Assignment:
Take the line containing "Task: Click the middle sidebar toolbar icon" and all lines after it to the end of the records, and output them exactly.

Task data Start Marker

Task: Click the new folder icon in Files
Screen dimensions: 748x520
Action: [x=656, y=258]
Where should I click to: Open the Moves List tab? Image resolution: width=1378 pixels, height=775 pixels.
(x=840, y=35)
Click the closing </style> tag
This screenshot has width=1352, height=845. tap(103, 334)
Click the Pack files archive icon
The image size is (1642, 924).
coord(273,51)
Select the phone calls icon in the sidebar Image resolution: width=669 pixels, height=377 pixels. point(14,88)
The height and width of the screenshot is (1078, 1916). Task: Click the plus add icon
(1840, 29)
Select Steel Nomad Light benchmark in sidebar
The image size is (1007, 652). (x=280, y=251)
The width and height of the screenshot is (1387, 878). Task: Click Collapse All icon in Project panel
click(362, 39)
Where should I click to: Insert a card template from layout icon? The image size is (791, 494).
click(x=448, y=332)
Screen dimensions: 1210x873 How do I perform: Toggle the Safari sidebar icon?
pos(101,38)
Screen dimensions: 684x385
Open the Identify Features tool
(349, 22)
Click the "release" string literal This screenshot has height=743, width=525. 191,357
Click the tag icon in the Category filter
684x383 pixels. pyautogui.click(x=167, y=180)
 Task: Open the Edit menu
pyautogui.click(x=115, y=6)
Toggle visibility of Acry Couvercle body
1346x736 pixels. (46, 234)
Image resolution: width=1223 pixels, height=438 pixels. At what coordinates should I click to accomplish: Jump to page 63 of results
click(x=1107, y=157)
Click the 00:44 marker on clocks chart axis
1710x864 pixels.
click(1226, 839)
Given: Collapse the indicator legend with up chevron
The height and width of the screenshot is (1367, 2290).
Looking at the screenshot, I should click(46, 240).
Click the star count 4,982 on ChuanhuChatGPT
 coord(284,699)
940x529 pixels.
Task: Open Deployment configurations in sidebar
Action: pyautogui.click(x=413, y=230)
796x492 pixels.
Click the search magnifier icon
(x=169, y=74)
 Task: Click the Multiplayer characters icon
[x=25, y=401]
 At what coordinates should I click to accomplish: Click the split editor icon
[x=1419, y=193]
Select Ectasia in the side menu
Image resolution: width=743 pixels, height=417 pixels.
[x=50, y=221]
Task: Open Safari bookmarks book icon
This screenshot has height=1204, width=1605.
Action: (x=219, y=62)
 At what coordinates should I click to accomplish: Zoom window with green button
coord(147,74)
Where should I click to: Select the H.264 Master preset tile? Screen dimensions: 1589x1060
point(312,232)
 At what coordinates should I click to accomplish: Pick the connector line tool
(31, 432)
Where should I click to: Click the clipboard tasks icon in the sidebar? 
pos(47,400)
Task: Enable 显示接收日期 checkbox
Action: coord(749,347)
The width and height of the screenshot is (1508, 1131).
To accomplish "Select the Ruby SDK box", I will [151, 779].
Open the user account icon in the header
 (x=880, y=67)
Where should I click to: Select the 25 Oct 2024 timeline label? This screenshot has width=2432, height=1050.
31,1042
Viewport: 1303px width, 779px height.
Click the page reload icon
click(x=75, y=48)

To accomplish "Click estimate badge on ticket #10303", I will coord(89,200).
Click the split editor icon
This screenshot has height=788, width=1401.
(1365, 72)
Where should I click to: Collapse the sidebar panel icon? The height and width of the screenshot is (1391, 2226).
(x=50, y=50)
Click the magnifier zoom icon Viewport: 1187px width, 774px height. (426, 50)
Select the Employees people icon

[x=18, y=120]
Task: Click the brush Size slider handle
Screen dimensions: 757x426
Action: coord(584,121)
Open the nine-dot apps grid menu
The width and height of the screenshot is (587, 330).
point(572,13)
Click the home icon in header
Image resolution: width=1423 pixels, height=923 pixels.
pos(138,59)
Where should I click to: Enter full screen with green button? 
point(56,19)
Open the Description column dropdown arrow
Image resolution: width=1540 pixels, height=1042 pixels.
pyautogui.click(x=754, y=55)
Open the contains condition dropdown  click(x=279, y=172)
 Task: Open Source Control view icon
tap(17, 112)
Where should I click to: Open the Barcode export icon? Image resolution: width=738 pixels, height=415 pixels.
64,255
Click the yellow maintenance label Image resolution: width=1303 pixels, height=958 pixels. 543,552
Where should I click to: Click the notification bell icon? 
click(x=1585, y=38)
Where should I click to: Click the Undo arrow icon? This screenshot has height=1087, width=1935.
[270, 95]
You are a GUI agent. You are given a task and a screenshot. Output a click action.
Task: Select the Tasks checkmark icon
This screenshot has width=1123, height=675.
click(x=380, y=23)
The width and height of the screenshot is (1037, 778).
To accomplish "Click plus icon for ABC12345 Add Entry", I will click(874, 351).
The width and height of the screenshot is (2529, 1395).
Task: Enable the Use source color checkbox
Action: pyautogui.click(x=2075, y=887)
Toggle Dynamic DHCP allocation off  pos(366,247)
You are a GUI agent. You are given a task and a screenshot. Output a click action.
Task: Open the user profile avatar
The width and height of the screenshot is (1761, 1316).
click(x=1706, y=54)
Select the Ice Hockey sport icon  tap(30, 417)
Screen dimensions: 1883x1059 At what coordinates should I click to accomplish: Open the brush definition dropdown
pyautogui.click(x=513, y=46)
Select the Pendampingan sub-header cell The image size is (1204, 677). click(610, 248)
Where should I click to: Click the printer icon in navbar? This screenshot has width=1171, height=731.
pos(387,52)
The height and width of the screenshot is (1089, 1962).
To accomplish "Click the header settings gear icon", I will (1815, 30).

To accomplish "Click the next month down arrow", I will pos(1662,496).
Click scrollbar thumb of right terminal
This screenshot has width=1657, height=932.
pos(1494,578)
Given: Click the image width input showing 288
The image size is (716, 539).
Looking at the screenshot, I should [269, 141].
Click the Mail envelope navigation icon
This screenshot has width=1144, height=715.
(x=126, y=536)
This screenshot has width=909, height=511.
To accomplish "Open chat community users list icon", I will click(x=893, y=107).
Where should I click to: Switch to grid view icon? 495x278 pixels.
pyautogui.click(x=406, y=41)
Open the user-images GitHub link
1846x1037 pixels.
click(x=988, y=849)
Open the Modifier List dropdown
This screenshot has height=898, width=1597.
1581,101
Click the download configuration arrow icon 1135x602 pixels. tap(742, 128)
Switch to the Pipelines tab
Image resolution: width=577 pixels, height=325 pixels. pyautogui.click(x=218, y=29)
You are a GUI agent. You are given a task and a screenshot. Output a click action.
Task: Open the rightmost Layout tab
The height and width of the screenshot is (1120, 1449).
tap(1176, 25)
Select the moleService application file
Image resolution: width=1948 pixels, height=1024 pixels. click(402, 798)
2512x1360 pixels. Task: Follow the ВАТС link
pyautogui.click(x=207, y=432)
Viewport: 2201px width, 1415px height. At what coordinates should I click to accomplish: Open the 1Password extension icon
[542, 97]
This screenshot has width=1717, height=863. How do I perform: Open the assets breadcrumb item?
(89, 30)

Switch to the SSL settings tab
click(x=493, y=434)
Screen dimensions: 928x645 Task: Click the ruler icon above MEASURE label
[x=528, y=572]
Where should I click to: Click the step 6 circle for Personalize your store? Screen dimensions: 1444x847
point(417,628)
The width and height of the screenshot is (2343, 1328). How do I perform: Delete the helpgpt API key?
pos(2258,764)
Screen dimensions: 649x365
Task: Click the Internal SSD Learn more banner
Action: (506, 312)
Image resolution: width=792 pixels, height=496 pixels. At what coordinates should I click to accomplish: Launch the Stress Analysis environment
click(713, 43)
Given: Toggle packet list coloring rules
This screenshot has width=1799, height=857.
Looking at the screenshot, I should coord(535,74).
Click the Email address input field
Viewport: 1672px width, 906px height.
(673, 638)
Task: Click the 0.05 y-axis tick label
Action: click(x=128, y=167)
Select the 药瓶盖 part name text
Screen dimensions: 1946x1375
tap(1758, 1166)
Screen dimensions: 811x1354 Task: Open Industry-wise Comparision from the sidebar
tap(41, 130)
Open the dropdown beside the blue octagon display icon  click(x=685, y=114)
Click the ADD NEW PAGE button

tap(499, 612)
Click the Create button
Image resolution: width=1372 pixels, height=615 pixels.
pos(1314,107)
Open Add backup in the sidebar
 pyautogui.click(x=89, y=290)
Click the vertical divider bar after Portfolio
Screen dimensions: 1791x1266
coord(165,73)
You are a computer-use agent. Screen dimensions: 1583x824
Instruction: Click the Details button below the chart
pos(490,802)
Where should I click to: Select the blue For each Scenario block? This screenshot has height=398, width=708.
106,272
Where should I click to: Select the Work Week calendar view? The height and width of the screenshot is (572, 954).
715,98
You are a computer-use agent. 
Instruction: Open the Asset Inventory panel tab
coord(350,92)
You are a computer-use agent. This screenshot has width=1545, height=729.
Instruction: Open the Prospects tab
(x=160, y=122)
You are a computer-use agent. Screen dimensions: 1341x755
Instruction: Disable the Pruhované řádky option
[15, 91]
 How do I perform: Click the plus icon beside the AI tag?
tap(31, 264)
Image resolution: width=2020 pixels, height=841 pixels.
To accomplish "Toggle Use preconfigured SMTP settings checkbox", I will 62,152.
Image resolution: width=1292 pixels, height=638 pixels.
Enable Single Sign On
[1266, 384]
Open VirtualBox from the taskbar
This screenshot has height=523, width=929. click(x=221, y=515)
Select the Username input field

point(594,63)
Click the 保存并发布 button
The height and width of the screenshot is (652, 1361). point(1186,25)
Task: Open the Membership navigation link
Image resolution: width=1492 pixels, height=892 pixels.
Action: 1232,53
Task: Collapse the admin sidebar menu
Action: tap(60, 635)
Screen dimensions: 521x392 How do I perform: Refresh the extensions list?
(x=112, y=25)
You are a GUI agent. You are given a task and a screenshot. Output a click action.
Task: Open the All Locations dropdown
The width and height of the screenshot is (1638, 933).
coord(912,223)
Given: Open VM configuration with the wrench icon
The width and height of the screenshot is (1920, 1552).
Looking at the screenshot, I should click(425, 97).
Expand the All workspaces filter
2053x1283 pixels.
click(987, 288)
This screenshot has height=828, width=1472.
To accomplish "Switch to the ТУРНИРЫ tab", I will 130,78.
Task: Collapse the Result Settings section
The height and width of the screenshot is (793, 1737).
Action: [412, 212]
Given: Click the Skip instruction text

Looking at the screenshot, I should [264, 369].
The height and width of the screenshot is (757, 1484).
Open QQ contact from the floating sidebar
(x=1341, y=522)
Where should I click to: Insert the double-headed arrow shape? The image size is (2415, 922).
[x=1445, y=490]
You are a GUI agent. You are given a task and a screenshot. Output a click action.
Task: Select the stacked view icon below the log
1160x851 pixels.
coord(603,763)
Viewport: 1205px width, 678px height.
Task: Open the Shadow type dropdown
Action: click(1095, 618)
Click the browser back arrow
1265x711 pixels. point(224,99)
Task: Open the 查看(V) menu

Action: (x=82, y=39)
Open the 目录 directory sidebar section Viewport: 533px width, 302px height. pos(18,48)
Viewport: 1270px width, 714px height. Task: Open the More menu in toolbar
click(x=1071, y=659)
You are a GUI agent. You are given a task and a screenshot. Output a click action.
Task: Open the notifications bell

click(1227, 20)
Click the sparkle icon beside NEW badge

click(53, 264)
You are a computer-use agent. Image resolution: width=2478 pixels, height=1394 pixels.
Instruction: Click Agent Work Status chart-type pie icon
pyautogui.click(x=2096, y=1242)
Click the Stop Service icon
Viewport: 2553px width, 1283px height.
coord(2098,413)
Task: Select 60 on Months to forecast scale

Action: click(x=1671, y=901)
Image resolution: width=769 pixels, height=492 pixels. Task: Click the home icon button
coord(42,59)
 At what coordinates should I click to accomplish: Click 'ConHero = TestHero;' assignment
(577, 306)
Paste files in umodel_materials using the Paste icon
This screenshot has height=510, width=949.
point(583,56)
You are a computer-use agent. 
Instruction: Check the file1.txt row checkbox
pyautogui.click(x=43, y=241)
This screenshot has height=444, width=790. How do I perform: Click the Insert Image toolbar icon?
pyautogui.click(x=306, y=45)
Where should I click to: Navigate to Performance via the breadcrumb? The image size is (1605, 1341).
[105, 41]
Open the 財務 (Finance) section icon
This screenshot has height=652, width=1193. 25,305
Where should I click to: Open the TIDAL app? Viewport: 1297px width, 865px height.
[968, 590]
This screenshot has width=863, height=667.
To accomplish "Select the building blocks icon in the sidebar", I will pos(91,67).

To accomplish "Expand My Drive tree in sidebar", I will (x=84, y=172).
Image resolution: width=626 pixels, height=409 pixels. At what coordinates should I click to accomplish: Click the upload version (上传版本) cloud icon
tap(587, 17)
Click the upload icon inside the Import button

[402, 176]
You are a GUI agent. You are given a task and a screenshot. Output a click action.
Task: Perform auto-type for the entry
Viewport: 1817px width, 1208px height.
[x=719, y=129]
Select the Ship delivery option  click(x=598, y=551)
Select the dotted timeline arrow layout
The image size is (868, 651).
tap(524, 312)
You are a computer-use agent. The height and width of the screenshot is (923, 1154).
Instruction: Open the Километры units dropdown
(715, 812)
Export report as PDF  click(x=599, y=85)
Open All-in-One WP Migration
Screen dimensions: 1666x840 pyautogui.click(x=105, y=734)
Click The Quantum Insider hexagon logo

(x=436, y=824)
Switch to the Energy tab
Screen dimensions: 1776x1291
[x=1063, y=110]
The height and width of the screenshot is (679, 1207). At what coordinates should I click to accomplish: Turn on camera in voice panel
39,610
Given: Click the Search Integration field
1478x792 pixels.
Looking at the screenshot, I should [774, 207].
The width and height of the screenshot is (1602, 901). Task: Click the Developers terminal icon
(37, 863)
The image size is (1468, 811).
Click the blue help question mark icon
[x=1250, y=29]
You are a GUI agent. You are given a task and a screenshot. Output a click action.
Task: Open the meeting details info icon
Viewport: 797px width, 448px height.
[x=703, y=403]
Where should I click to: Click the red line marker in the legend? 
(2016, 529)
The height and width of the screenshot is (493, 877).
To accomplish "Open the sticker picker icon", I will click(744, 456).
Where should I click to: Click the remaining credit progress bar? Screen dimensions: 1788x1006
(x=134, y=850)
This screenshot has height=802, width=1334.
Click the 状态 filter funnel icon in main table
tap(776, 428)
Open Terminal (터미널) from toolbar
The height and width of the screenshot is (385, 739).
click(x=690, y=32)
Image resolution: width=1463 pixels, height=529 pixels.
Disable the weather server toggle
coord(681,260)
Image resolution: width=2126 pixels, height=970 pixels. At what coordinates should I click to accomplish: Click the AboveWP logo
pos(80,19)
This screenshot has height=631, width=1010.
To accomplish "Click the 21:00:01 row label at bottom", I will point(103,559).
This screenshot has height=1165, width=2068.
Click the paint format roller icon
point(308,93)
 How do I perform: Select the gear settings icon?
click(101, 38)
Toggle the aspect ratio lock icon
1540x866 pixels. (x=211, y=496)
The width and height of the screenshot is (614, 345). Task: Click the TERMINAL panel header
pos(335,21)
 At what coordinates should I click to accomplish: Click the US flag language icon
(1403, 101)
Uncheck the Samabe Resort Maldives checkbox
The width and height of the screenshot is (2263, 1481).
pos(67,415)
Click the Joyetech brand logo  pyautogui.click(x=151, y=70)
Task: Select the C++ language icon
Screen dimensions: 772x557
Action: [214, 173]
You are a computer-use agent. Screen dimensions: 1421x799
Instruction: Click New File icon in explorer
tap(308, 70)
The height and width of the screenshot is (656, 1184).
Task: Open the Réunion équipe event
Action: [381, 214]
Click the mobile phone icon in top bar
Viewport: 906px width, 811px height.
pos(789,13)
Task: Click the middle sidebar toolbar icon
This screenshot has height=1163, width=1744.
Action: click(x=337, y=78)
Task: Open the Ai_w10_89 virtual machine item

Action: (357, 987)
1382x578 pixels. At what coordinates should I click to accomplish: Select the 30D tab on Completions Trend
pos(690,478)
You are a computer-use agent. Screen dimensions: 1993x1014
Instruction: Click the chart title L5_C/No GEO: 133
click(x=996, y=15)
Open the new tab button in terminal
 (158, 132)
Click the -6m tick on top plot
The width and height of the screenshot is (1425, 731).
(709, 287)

Task data End Marker

Answer to the problem:
Task: Click the middle sidebar toolbar icon
This screenshot has height=1163, width=1744.
Action: click(x=337, y=78)
Task: Open the Ai_w10_89 virtual machine item

Action: (357, 987)
1382x578 pixels. At what coordinates should I click to accomplish: Select the 30D tab on Completions Trend
pos(690,478)
You are a computer-use agent. Screen dimensions: 1993x1014
Instruction: Click the chart title L5_C/No GEO: 133
click(x=996, y=15)
Open the new tab button in terminal
 (158, 132)
Click the -6m tick on top plot
The width and height of the screenshot is (1425, 731).
(709, 287)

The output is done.